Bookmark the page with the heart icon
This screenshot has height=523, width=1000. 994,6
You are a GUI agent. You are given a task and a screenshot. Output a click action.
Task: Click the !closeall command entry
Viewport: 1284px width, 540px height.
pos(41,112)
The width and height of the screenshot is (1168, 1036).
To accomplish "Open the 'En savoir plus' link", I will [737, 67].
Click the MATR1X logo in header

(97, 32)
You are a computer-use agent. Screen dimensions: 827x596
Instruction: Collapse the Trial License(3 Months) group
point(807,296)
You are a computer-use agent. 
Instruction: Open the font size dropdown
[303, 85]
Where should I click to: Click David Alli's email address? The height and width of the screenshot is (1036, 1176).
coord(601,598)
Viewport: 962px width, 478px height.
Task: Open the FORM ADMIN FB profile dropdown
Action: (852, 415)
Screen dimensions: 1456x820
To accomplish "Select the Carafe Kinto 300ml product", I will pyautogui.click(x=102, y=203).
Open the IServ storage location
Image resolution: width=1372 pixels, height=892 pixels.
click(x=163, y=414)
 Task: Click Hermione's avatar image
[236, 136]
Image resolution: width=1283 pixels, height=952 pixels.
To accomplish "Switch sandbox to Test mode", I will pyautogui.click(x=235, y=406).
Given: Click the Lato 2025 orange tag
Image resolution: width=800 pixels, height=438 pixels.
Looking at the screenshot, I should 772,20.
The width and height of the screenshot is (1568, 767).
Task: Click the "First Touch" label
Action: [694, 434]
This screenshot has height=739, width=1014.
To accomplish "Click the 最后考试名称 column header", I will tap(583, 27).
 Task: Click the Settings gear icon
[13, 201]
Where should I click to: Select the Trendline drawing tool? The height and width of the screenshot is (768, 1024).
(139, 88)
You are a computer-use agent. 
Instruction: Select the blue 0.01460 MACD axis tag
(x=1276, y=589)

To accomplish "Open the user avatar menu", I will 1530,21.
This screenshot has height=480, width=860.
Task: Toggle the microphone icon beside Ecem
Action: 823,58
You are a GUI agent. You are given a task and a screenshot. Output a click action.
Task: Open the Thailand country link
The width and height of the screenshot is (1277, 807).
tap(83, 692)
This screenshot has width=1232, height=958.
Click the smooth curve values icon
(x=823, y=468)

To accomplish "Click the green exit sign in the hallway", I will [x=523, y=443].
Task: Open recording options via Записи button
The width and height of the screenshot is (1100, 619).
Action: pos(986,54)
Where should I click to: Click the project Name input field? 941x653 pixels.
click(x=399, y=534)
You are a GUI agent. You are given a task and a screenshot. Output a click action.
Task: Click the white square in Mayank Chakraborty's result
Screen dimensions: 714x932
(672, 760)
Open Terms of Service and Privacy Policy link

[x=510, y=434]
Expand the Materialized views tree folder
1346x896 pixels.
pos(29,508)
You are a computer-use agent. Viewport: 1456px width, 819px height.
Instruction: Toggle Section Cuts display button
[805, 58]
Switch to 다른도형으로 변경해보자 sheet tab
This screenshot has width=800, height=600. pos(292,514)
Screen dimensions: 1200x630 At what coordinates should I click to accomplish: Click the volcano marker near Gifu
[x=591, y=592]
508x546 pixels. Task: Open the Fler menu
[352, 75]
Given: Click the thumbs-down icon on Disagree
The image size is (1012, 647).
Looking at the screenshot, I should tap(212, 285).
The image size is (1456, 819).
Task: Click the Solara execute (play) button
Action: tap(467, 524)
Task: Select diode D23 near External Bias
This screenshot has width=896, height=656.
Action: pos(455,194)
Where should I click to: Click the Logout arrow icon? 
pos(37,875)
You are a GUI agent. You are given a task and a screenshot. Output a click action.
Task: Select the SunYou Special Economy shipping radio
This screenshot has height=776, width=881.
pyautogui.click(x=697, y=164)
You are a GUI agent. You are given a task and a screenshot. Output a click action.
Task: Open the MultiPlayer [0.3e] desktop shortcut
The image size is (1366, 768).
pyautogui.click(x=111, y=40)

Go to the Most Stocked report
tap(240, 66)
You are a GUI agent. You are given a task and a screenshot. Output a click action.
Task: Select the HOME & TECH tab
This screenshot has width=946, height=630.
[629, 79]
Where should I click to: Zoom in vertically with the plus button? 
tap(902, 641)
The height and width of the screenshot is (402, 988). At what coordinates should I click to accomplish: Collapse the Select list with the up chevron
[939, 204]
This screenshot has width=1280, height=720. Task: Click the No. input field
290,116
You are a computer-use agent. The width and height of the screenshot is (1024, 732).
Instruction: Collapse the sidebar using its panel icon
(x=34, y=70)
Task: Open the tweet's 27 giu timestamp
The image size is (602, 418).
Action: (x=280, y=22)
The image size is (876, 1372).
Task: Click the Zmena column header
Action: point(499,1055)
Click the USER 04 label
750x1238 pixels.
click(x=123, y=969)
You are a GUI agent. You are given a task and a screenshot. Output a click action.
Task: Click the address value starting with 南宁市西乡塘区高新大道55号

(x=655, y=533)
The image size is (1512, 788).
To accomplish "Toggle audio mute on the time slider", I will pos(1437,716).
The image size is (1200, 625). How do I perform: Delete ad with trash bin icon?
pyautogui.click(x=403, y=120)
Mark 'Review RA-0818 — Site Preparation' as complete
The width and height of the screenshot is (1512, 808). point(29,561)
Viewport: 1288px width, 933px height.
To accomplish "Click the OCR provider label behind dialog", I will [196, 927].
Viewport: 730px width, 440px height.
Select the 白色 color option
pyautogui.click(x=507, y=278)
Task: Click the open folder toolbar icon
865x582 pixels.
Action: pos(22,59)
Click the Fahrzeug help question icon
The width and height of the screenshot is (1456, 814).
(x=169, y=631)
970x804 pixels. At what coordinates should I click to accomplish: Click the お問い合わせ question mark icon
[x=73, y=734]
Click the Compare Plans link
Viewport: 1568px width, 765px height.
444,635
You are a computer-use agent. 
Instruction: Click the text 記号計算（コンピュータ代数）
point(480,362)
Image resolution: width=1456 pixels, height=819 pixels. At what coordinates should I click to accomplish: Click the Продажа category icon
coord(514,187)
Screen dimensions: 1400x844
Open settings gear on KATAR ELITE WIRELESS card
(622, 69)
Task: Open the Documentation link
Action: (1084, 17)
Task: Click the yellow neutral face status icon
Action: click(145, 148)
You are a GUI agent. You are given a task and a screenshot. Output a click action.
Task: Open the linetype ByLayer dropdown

- _EXERCISE PROMPT_
Rewrite all of the rows above as a JSON list of strings, one string per line, leaving out the blank lines.

- _FULL OUTPUT_
[
  "Bookmark the page with the heart icon",
  "This screenshot has height=523, width=1000. 994,6",
  "You are a GUI agent. You are given a task and a screenshot. Output a click action.",
  "Task: Click the !closeall command entry",
  "Viewport: 1284px width, 540px height.",
  "pos(41,112)",
  "The width and height of the screenshot is (1168, 1036).",
  "To accomplish \"Open the 'En savoir plus' link\", I will [737, 67].",
  "Click the MATR1X logo in header",
  "(97, 32)",
  "You are a computer-use agent. Screen dimensions: 827x596",
  "Instruction: Collapse the Trial License(3 Months) group",
  "point(807,296)",
  "You are a computer-use agent. ",
  "Instruction: Open the font size dropdown",
  "[303, 85]",
  "Where should I click to: Click David Alli's email address? The height and width of the screenshot is (1036, 1176).",
  "coord(601,598)",
  "Viewport: 962px width, 478px height.",
  "Task: Open the FORM ADMIN FB profile dropdown",
  "Action: (852, 415)",
  "Screen dimensions: 1456x820",
  "To accomplish \"Select the Carafe Kinto 300ml product\", I will pyautogui.click(x=102, y=203).",
  "Open the IServ storage location",
  "Image resolution: width=1372 pixels, height=892 pixels.",
  "click(x=163, y=414)",
  " Task: Click Hermione's avatar image",
  "[236, 136]",
  "Image resolution: width=1283 pixels, height=952 pixels.",
  "To accomplish \"Switch sandbox to Test mode\", I will pyautogui.click(x=235, y=406).",
  "Given: Click the Lato 2025 orange tag",
  "Image resolution: width=800 pixels, height=438 pixels.",
  "Looking at the screenshot, I should 772,20.",
  "The width and height of the screenshot is (1568, 767).",
  "Task: Click the \"First Touch\" label",
  "Action: [694, 434]",
  "This screenshot has height=739, width=1014.",
  "To accomplish \"Click the 最后考试名称 column header\", I will tap(583, 27).",
  " Task: Click the Settings gear icon",
  "[13, 201]",
  "Where should I click to: Select the Trendline drawing tool? The height and width of the screenshot is (768, 1024).",
  "(139, 88)",
  "You are a computer-use agent. ",
  "Instruction: Select the blue 0.01460 MACD axis tag",
  "(x=1276, y=589)",
  "To accomplish \"Open the user avatar menu\", I will 1530,21.",
  "This screenshot has height=480, width=860.",
  "Task: Toggle the microphone icon beside Ecem",
  "Action: 823,58",
  "You are a GUI agent. You are given a task and a screenshot. Output a click action.",
  "Task: Open the Thailand country link",
  "The width and height of the screenshot is (1277, 807).",
  "tap(83, 692)",
  "This screenshot has width=1232, height=958.",
  "Click the smooth curve values icon",
  "(x=823, y=468)",
  "To accomplish \"Click the green exit sign in the hallway\", I will [x=523, y=443].",
  "Task: Open recording options via Записи button",
  "The width and height of the screenshot is (1100, 619).",
  "Action: pos(986,54)",
  "Where should I click to: Click the project Name input field? 941x653 pixels.",
  "click(x=399, y=534)",
  "You are a GUI agent. You are given a task and a screenshot. Output a click action.",
  "Task: Click the white square in Mayank Chakraborty's result",
  "Screen dimensions: 714x932",
  "(672, 760)",
  "Open Terms of Service and Privacy Policy link",
  "[x=510, y=434]",
  "Expand the Materialized views tree folder",
  "1346x896 pixels.",
  "pos(29,508)",
  "You are a computer-use agent. Viewport: 1456px width, 819px height.",
  "Instruction: Toggle Section Cuts display button",
  "[805, 58]",
  "Switch to 다른도형으로 변경해보자 sheet tab",
  "This screenshot has width=800, height=600. pos(292,514)",
  "Screen dimensions: 1200x630 At what coordinates should I click to accomplish: Click the volcano marker near Gifu",
  "[x=591, y=592]",
  "508x546 pixels. Task: Open the Fler menu",
  "[352, 75]",
  "Given: Click the thumbs-down icon on Disagree",
  "The image size is (1012, 647).",
  "Looking at the screenshot, I should tap(212, 285).",
  "The image size is (1456, 819).",
  "Task: Click the Solara execute (play) button",
  "Action: tap(467, 524)",
  "Task: Select diode D23 near External Bias",
  "This screenshot has width=896, height=656.",
  "Action: pos(455,194)",
  "Where should I click to: Click the Logout arrow icon? ",
  "pos(37,875)",
  "You are a GUI agent. You are given a task and a screenshot. Output a click action.",
  "Task: Select the SunYou Special Economy shipping radio",
  "This screenshot has height=776, width=881.",
  "pyautogui.click(x=697, y=164)",
  "You are a GUI agent. You are given a task and a screenshot. Output a click action.",
  "Task: Open the MultiPlayer [0.3e] desktop shortcut",
  "The image size is (1366, 768).",
  "pyautogui.click(x=111, y=40)",
  "Go to the Most Stocked report",
  "tap(240, 66)",
  "You are a GUI agent. You are given a task and a screenshot. Output a click action.",
  "Task: Select the HOME & TECH tab",
  "This screenshot has width=946, height=630.",
  "[629, 79]",
  "Where should I click to: Zoom in vertically with the plus button? ",
  "tap(902, 641)",
  "The height and width of the screenshot is (402, 988). At what coordinates should I click to accomplish: Collapse the Select list with the up chevron",
  "[939, 204]",
  "This screenshot has width=1280, height=720. Task: Click the No. input field",
  "290,116",
  "You are a computer-use agent. The width and height of the screenshot is (1024, 732).",
  "Instruction: Collapse the sidebar using its panel icon",
  "(x=34, y=70)",
  "Task: Open the tweet's 27 giu timestamp",
  "The image size is (602, 418).",
  "Action: (x=280, y=22)",
  "The image size is (876, 1372).",
  "Task: Click the Zmena column header",
  "Action: point(499,1055)",
  "Click the USER 04 label",
  "750x1238 pixels.",
  "click(x=123, y=969)",
  "You are a GUI agent. You are given a task and a screenshot. Output a click action.",
  "Task: Click the address value starting with 南宁市西乡塘区高新大道55号",
  "(x=655, y=533)",
  "The image size is (1512, 788).",
  "To accomplish \"Toggle audio mute on the time slider\", I will pos(1437,716).",
  "The image size is (1200, 625). How do I perform: Delete ad with trash bin icon?",
  "pyautogui.click(x=403, y=120)",
  "Mark 'Review RA-0818 — Site Preparation' as complete",
  "The width and height of the screenshot is (1512, 808). point(29,561)",
  "Viewport: 1288px width, 933px height.",
  "To accomplish \"Click the OCR provider label behind dialog\", I will [196, 927].",
  "Viewport: 730px width, 440px height.",
  "Select the 白色 color option",
  "pyautogui.click(x=507, y=278)",
  "Task: Click the open folder toolbar icon",
  "865x582 pixels.",
  "Action: pos(22,59)",
  "Click the Fahrzeug help question icon",
  "The width and height of the screenshot is (1456, 814).",
  "(x=169, y=631)",
  "970x804 pixels. At what coordinates should I click to accomplish: Click the お問い合わせ question mark icon",
  "[x=73, y=734]",
  "Click the Compare Plans link",
  "Viewport: 1568px width, 765px height.",
  "444,635",
  "You are a computer-use agent. ",
  "Instruction: Click the text 記号計算（コンピュータ代数）",
  "point(480,362)",
  "Image resolution: width=1456 pixels, height=819 pixels. At what coordinates should I click to accomplish: Click the Продажа category icon",
  "coord(514,187)",
  "Screen dimensions: 1400x844",
  "Open settings gear on KATAR ELITE WIRELESS card",
  "(622, 69)",
  "Task: Open the Documentation link",
  "Action: (1084, 17)",
  "Task: Click the yellow neutral face status icon",
  "Action: click(145, 148)",
  "You are a GUI agent. You are given a task and a screenshot. Output a click action.",
  "Task: Open the linetype ByLayer dropdown"
]